Can you reproduce, character for character, the part of the material that opens with the line containing "Image resolution: width=1336" and closes with the line containing "(x=481, y=332)", including both of those lines and nothing else?

:: Extracted data ::

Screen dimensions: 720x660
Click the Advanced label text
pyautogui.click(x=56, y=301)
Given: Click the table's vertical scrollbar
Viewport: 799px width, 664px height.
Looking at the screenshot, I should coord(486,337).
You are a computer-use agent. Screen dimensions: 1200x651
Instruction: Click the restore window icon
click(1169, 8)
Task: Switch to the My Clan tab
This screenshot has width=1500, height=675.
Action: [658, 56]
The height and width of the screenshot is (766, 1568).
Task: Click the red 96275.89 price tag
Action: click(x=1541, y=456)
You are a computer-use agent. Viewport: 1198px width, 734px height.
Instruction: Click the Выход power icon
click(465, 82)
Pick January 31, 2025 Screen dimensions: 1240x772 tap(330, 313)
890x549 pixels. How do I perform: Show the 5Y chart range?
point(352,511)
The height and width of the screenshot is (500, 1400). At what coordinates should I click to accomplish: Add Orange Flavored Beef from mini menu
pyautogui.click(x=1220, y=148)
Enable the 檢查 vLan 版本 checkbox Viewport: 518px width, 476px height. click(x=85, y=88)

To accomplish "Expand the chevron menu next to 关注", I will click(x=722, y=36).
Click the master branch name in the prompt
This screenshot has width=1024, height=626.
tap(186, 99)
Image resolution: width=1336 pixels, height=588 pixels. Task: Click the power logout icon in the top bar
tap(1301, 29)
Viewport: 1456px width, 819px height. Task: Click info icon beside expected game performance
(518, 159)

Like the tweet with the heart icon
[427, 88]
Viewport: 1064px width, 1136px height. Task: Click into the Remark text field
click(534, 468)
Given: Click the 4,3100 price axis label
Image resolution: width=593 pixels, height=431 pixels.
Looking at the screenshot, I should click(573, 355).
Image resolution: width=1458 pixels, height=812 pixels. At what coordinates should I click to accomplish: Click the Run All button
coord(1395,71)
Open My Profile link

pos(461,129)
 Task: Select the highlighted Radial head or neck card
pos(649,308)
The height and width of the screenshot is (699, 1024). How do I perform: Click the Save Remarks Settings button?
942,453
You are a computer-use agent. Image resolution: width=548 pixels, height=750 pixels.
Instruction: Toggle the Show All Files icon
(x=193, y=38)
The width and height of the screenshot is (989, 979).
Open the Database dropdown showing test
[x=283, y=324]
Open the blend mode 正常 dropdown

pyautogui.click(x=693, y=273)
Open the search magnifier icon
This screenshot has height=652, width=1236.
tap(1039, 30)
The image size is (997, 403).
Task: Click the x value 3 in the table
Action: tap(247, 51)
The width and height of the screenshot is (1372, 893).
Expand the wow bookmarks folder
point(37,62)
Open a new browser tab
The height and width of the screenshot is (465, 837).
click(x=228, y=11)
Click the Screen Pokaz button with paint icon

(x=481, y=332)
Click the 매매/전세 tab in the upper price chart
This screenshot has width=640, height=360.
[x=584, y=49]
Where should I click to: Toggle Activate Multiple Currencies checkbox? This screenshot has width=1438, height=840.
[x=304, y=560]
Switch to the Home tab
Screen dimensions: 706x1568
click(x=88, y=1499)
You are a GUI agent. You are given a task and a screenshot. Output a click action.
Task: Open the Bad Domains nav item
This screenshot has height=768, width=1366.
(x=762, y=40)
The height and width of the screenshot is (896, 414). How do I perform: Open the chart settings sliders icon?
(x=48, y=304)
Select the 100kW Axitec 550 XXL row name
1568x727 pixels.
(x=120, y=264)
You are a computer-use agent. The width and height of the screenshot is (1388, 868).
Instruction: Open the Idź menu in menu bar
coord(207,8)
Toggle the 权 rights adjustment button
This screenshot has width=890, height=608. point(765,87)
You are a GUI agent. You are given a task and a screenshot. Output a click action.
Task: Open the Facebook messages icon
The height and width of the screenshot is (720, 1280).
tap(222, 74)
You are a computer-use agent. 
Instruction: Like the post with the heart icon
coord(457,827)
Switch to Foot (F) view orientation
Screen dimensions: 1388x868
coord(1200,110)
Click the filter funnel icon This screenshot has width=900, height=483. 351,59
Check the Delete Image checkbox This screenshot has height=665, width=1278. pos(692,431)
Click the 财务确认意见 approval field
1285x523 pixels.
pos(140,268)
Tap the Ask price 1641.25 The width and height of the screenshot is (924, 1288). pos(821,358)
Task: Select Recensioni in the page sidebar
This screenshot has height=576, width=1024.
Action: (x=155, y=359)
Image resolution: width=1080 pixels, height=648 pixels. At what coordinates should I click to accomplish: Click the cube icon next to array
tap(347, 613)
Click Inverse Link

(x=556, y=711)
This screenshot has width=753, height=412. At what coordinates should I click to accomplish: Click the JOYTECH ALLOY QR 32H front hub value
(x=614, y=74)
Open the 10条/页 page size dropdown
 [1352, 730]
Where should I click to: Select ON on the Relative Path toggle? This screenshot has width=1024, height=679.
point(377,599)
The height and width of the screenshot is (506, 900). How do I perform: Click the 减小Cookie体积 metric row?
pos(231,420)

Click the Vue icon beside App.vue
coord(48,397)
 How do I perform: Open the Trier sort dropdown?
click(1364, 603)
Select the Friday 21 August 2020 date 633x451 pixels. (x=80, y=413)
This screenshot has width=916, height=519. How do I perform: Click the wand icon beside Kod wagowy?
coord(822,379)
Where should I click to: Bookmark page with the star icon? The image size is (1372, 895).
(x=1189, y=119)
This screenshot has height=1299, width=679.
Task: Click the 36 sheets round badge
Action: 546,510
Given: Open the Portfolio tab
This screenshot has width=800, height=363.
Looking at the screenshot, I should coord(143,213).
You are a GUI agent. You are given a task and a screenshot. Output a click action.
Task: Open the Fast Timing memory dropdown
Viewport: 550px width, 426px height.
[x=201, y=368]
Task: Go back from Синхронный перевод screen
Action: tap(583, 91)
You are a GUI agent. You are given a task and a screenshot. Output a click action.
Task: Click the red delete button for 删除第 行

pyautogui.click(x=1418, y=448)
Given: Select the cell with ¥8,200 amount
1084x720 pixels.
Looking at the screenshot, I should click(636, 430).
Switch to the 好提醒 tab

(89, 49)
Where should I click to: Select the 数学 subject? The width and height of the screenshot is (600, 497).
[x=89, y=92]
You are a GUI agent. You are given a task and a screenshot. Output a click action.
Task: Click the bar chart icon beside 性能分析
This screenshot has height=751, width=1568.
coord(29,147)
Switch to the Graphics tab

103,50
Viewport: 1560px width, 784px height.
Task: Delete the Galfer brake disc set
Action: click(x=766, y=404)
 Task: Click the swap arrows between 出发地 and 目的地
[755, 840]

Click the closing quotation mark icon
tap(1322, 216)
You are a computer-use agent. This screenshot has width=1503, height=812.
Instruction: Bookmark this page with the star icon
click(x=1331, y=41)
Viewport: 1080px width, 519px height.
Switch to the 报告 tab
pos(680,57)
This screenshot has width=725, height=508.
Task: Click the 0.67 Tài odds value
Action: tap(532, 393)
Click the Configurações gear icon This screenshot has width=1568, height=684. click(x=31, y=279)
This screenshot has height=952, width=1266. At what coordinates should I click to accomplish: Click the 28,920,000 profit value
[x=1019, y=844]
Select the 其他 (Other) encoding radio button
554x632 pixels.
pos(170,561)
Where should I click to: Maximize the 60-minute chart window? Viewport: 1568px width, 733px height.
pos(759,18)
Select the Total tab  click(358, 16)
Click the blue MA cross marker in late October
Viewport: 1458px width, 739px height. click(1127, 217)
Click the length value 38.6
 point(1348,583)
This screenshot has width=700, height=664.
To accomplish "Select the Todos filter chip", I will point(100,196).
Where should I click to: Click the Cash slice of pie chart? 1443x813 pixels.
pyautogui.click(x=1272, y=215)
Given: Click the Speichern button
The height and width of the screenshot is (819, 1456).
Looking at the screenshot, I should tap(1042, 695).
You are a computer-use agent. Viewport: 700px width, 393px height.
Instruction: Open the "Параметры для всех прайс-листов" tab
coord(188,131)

:::

_Written solution:_
Image resolution: width=1336 pixels, height=588 pixels. Task: Click the power logout icon in the top bar
tap(1301, 29)
Viewport: 1456px width, 819px height. Task: Click info icon beside expected game performance
(518, 159)

Like the tweet with the heart icon
[427, 88]
Viewport: 1064px width, 1136px height. Task: Click into the Remark text field
click(534, 468)
Given: Click the 4,3100 price axis label
Image resolution: width=593 pixels, height=431 pixels.
Looking at the screenshot, I should click(573, 355).
Image resolution: width=1458 pixels, height=812 pixels. At what coordinates should I click to accomplish: Click the Run All button
coord(1395,71)
Open My Profile link

pos(461,129)
 Task: Select the highlighted Radial head or neck card
pos(649,308)
The height and width of the screenshot is (699, 1024). How do I perform: Click the Save Remarks Settings button?
942,453
You are a computer-use agent. Image resolution: width=548 pixels, height=750 pixels.
Instruction: Toggle the Show All Files icon
(x=193, y=38)
The width and height of the screenshot is (989, 979).
Open the Database dropdown showing test
[x=283, y=324]
Open the blend mode 正常 dropdown

pyautogui.click(x=693, y=273)
Open the search magnifier icon
This screenshot has height=652, width=1236.
tap(1039, 30)
The image size is (997, 403).
Task: Click the x value 3 in the table
Action: tap(247, 51)
The width and height of the screenshot is (1372, 893).
Expand the wow bookmarks folder
point(37,62)
Open a new browser tab
The height and width of the screenshot is (465, 837).
click(x=228, y=11)
Click the Screen Pokaz button with paint icon

(x=481, y=332)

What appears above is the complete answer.